In 1847 this volume was owned by Thomas Wright, who edited it : he subsequently lost it, and it was bought by the Bodleian at the Joseph Mayer sale (lot 42) on July 19, 1887, for £16.
[On this MS. see further 'Early Bodleian music' i. p. xxiv and plates 99-100 (where I have ascribed the date 'about 1485-90'), ii. pp. 182-4. E. W. B. N.]
Now MS. Eng. poet. e. 1.
Source: Falconer Madan, A summary catalogue of Western manuscripts in the Bodleian Library at Oxford which have not hitherto been catalogued in the quarto series with references to the Oriental and other manuscripts. Vol. V: Collections received during the second half of the 19th century and miscellaneous MSS. acquired between 1695 and 1890. Nos. 24331-31000. (Oxford: Clarendon Press, 1905), pp. 679-80.
In the Preface to Songs and Carols Now First Printed From a Manuscript of the Fifteenth Century, Thomas Wright wrote:
The following very curious collection of old English Songs and Carols is printed verbatim from a manuscript at present in the possession of the Editor. It appears by the writing and language to have been written in the latter half of the fifteenth century, probably during the period intervening between the latter end of the reign of Henry VI [1421-1471], and the beginning of that of Henry VII [1457-1509]; a date which is confirmed by the fact that the few other copies of songs in this collection that occur elsewhere, are invariably found in manuscripts of the reign of Henry VI or of the age immediately following.
This manuscript has in all probability belonged to a professed minstrel, who sang at festivals and merry makings, and it has therefore been thought to merit publication entire, as giving a general view of the classes of poetry then popular. A rather large proportion of its contents consists of carols and religious songs, such as were sung at Christmas, and perhaps at some other of the great festivals of the church; and these are interesting illustrations of the manners and customs of the age.
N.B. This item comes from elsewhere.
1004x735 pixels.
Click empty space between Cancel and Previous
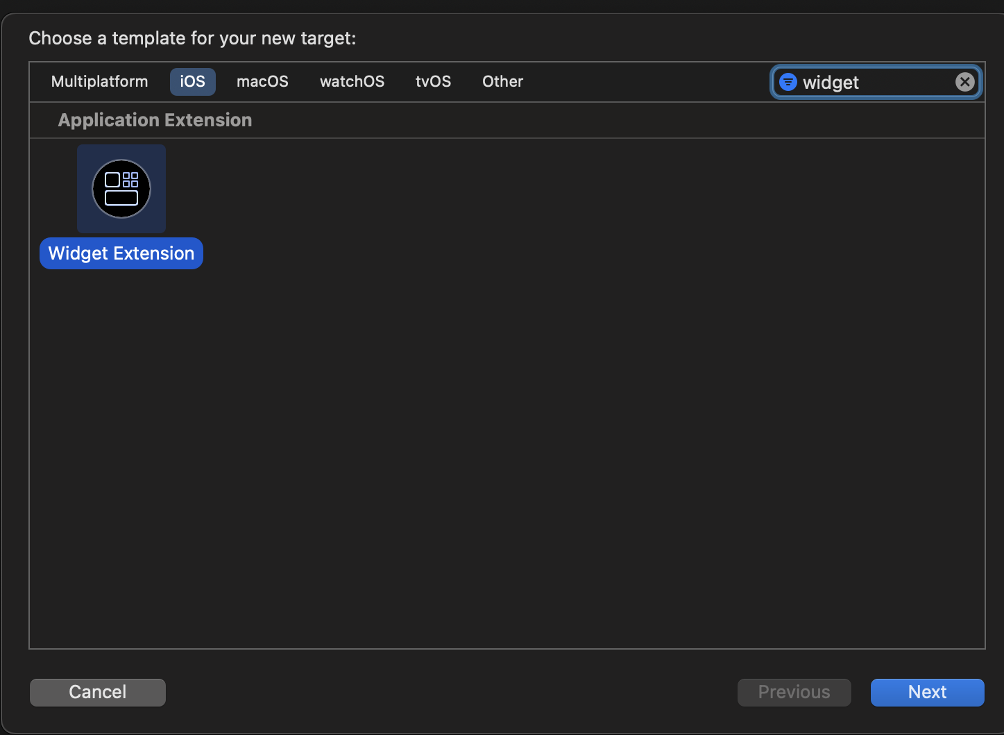451,692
Another class of productions, in which this manuscript is for its date peculiarly rich, consists of drinking songs, some of which are singular in their form and not wanting in spirit. The collection also contains a number of those satirical songs against the fair sex, which were so common in the middle ages, and which have a certain degree of importance as showing the condition of private society among our forefathers. In addition to these three classes, the manuscript contains a few short moral poems, which also are not without their peculiar interest.
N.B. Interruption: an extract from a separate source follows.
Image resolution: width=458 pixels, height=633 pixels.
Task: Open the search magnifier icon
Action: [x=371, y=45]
Manuscript collections of songs like the present, of so early a date, are of great rarity. The only one with which I am acquainted, which may be considered of exactly the same character, is the MS. Sloane, No 2593, in the British Museum, which has generally been ascribed to the reign of Henry VI.
See: Songs and Carols Printed From A Manuscript in the Sloane Collection in the British Museum (London: William Pickering, 1836); twenty songs and carols from Sloane MS 2593, and Songs and Carols from a Manuscript in the British Museum of the Fifteenth Century (The Warton Club, 1856); the complete Sloane MS 2593.